Educators Viewpoints

Student's Individual and Collective Statistical Thinking

In an effort to identify statistical thinking framework, educators from Illinois State University have identified four key statistical processes: describing, organizing, representing, and analyzing and interpreting data. They based their framework on the assumption that primary school students would exhibit four levels of statistical thinking that were described as idiosyncratic, transitional, quantitative and analytic.

Key processes

The first process is to describe data or 'reading the data', which involves extracting information explicitly stated in the data displayed, recognizing graphical conventions, and making connections between context and data. For example, questions such as 'what does the graph tell you?' requires this thinking process.

The second process which is to organize and reduce data requires mental actions such as ordering, grouping, and summarizing data. One example of questions that require this thinking is 'what is the average number of students in the school?'

Representing data incorporates constructing visual displays that require different organizations of data. For instance, students would use this thinking process when asked to compare the number of sold ice cream to the number of sold salad bowl in a school canteen. Students need to figure out which type of graph will best show this comparison.

Students who are able to recognize patterns and trends in the data presented and make inferences and predictions from the data practice the final statistical thinking process, that is analyzing and interpreting data.

Thinking Levels

Based on the respondents answers, the below conclusions are made about how students act at different levels of statistical thinking.

Level 1: Idiosyncratic. At this level, students are limited to idiosyncratic reasoning that was often unrelated to the data presented. They often focus on their own personal data banks that may not be relevant to the given data.

Level 2: Transitional. Level 2 thinkers begin to realize the importance  of quantitative thinking and use numbers to invent measures for center (median/ mean of data) and spread (range of data). Their perspective on data is generally single-minded and there are seldom connections between representations or analyses of the data to its context.

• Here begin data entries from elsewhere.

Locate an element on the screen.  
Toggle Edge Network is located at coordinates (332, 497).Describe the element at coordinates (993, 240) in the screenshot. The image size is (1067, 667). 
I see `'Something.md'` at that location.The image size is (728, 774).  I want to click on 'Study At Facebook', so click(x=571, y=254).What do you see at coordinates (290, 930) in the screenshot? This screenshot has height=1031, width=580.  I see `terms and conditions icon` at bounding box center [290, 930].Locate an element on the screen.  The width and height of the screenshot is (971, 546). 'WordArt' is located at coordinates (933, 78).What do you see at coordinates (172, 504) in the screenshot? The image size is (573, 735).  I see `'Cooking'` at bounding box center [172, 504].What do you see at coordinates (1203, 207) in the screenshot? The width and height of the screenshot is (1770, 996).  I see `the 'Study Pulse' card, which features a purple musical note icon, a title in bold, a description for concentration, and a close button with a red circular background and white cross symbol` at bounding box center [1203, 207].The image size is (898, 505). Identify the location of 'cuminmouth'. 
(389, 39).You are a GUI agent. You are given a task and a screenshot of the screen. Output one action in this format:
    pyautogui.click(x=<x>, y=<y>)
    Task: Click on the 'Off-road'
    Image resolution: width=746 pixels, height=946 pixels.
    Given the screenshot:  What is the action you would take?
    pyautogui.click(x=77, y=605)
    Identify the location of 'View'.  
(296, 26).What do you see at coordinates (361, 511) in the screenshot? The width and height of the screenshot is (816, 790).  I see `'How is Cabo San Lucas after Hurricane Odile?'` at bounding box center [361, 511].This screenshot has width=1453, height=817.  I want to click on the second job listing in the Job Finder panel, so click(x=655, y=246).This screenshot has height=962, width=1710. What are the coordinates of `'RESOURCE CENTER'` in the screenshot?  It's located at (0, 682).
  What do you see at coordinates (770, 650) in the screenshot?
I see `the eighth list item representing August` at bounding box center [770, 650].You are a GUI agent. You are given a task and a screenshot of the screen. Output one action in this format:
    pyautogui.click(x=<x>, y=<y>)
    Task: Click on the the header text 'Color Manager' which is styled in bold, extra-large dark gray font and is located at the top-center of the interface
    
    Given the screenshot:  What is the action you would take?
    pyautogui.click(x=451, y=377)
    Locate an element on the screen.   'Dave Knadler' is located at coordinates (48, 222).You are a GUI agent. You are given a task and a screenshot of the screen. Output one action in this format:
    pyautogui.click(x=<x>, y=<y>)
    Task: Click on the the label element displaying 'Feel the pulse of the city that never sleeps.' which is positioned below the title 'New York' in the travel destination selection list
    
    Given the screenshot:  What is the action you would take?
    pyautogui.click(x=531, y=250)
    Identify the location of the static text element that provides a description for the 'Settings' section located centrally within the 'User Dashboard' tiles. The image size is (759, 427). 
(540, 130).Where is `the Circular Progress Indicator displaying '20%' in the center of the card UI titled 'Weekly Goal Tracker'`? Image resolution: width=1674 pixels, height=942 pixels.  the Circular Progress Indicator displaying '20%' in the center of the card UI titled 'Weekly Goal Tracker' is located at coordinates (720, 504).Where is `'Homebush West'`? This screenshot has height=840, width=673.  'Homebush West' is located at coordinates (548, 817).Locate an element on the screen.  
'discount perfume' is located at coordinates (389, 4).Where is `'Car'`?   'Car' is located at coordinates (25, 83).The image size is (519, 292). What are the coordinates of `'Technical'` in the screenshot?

Level 3: Quantitative. Students who are able to think at this level use quantitative reasoning consistently as the basis for statistical judgments and begin to form valid conceptions of center and spread. Students at this level are aware of both the context and the data but connections between the both are seldom made.

Level 4: Analytical. Students who exhibit this thinking use more analytical approaches in exploring data and can make connections between context and the data. They are also able to adopt both a macro and micro view of the data.

These are some examples collected from responses from interviewees that show the different responses at different level of statistical thinking.

Other Educators Viewpoints

Beth Chance& Allan Rossman (Professor of Statistics at Cal Poly and San Luis Obispo) suggested that statistical thinking involves careful design of a study to collect meaningful data to answer a focused research question, detailed analysis of patterns in the data, and drawing conclusions that go beyond the observed data.

Joel B. Greenhouse suggested that good statistical thinking requires a nontrivial understanding of the real-world problem and the population for whom the research question is relevant. It involves judgments such as those about the relevance and representativeness of the data, about whether the underlying model assumptions are valid for the data at hand and about causality and the role of confounding variables as possible alternative explanations for observed results. Finally, an essential component of good statistical thinking is the ability to interpret and communicate the results of a statistical analysis so non-statisticians can understand the findings.

Beth Chance (2002) also suggested statistical thinking is the ability to see the process as a whole (with iteration), including “why,” to understand the relationship and meaning of variation in this process, to have the ability to explore data in ways beyond what has been prescribed in texts, and to generate new questions beyond those asked by the principal investigator.